WHAT IS REQUIRED
No pictures go into the copy. Write out exactly the lines below from the one containing "The image size is (1600, 488)." through the one containing "the UX Blocks".

EXTRACTED RECORDS

- - - - -

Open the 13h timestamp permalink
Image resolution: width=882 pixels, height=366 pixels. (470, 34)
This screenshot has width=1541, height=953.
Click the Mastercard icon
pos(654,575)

- - - - -

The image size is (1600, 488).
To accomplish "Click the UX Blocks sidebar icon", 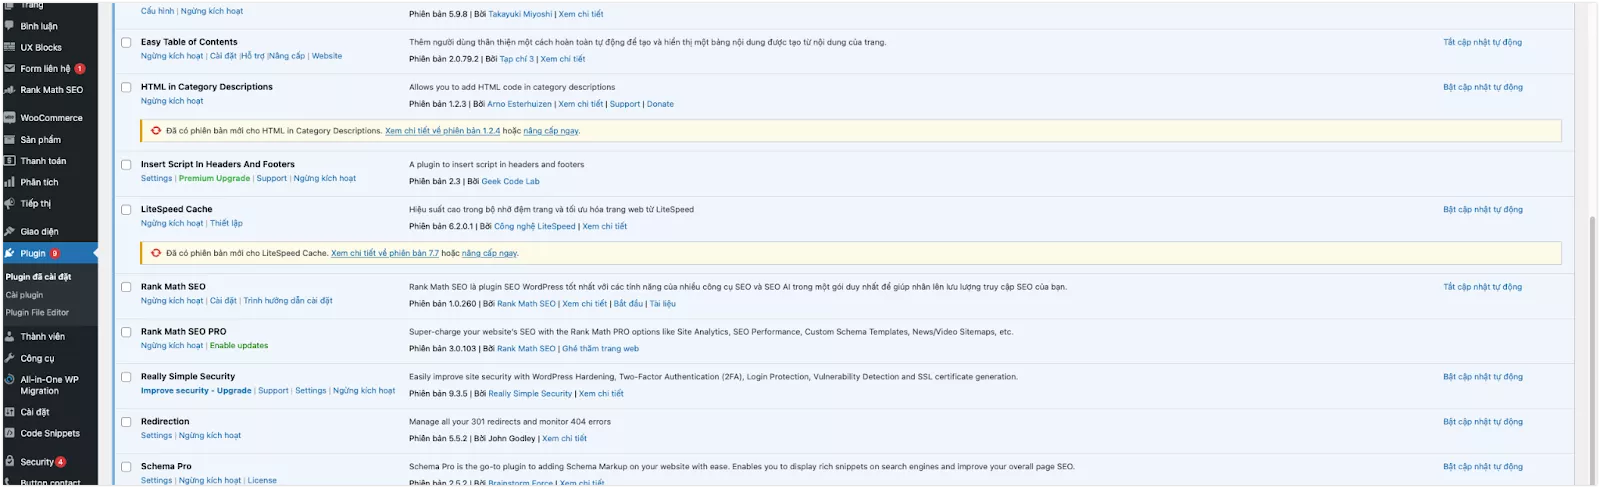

- - - - -

ANSWER SECTION
The image size is (1600, 488).
To accomplish "Click the UX Blocks sidebar icon", 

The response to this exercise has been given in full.